The NHC uses a range of methods, such as monitoring human rights violations, observing elections, developing documentation databases, education, and advocating for national governments and international organisations to place human rights first. We provide expert commentary to the media and submit alternative reports to relevant international human rights reviews. Through social media, we increase popular awareness, garner the political will to confront abuse, and increase respect for human rights.
A significant part of our activities is devoted to strengthening human rights organisations and defenders, whistle-blowers, journalists, and lawyers in Central and Eastern Europe and in the five Central Asian republics. We pay particular attention to individuals, groups and networks that are at risk.
Many of our activities take place in authoritarian states, where government policies and legislation restrict freedom of organisation, expression, assembly, religion, or belief, as well as rights to free and fair elections. The judiciary and media outlets in such states are under the control of the government.
Running business operations in authoritarian playing fields or where institutions are weak may create a range of dilemmas for companies that wish to ensure that human rights are respected in their operations and throughout their supply chain. This report presents and discusses such dilemmas in light of prevailing international human rights norms for business companies. Even companies with the best of intentions and policies may find themselves in situations where they face nothing but difficult choices.
This does not mean that companies must categorically stay away from such states. Instead, we argue that they should step up their support for human rights within their spheres of influence and publicly state their values and principles. Companies struggling to be faithful to their values due to government pressure and persecution need to be supported by democratic states, which, i.a., should introduce targeted sanctions against corrupt and brutal political leaders and their enablers who trample on human rights. In designing sanctions, the role of international companies should be considered.

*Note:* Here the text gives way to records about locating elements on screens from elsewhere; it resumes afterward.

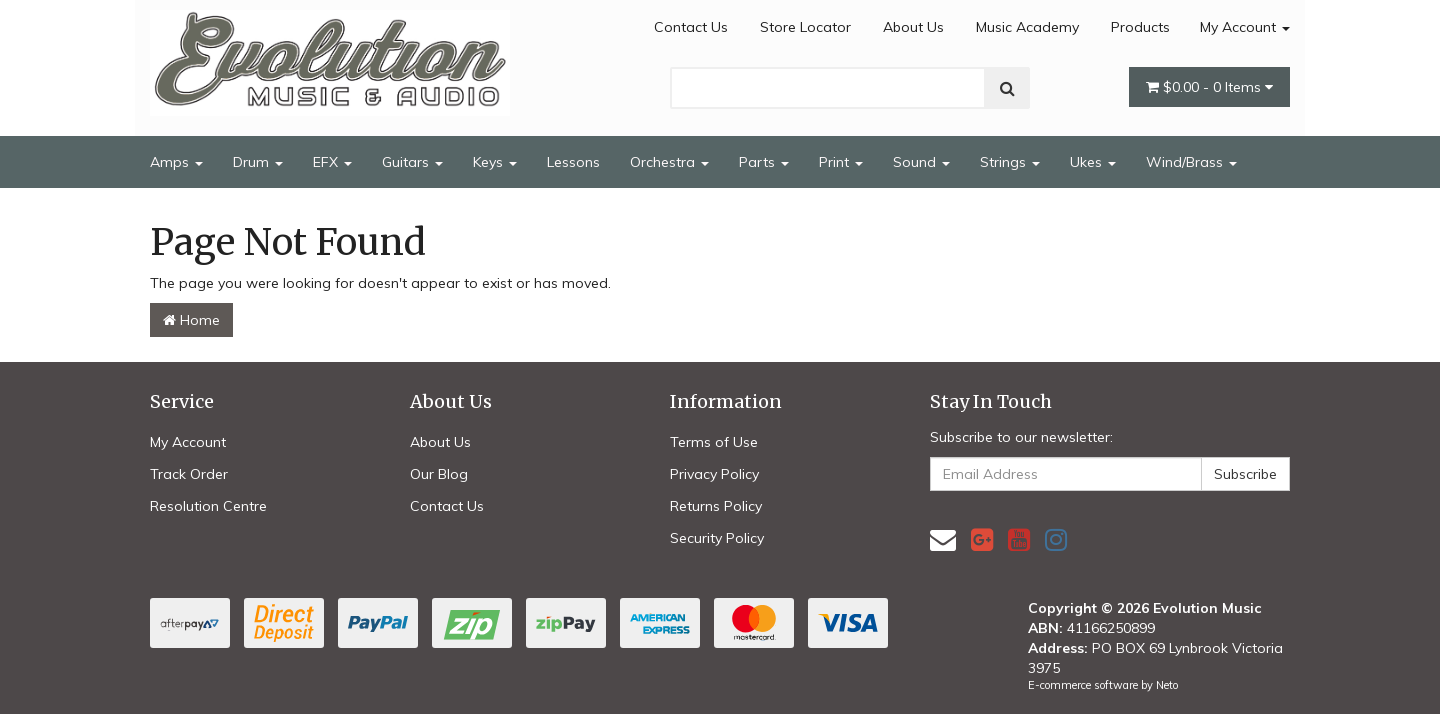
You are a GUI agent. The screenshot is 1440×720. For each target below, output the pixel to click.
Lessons (573, 162)
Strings (1010, 162)
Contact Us (691, 27)
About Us (913, 27)
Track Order (189, 474)
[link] (982, 539)
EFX (332, 162)
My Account (1245, 27)
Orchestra (669, 162)
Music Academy (1027, 27)
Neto (1167, 685)
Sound (921, 162)
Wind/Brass (1191, 162)
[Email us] (943, 539)
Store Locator (805, 27)
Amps (176, 162)
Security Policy (717, 538)
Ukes (1093, 162)
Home (191, 320)
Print (841, 162)
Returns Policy (716, 506)
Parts (764, 162)
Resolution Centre (208, 506)
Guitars (412, 162)
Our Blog (439, 474)
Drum (258, 162)
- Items (1209, 87)
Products (1140, 27)
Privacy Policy (714, 474)
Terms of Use (714, 442)
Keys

Instead of companies leaving, they could remain and search for ways to improve the safety and rights of workers and support communities affected by their operations. In some situations, however, upholding respect for human rights can become so difficult that companies must leave to avoid compromising their values.
However, this should only happen after careful consideration of the costs and benefits of the alternatives.
In the report, we present cases of big Norwegian companies struggling to deal with dilemmas arising from precarious human rights situations and a lack of popular trust in the countries where they operate.
Should they leave or should they stay? There were no easy answers. But there may be better ways of doing both.